● Extracted information:
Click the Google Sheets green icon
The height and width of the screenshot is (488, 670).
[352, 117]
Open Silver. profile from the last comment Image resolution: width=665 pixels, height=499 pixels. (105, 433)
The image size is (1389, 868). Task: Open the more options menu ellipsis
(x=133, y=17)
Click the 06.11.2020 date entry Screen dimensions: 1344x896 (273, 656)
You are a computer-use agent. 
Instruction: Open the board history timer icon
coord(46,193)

---

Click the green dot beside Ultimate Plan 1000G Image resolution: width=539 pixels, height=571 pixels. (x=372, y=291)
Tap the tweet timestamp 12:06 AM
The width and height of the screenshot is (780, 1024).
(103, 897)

● What to produce: Would you copy, unchanged, the stretch of the records above that begins at the line containing "Click the Google Sheets green icon" and ends at the line containing "Click the 06.11.2020", and only that?

● Output:
Click the Google Sheets green icon
The height and width of the screenshot is (488, 670).
[352, 117]
Open Silver. profile from the last comment Image resolution: width=665 pixels, height=499 pixels. (105, 433)
The image size is (1389, 868). Task: Open the more options menu ellipsis
(x=133, y=17)
Click the 06.11.2020 date entry Screen dimensions: 1344x896 (273, 656)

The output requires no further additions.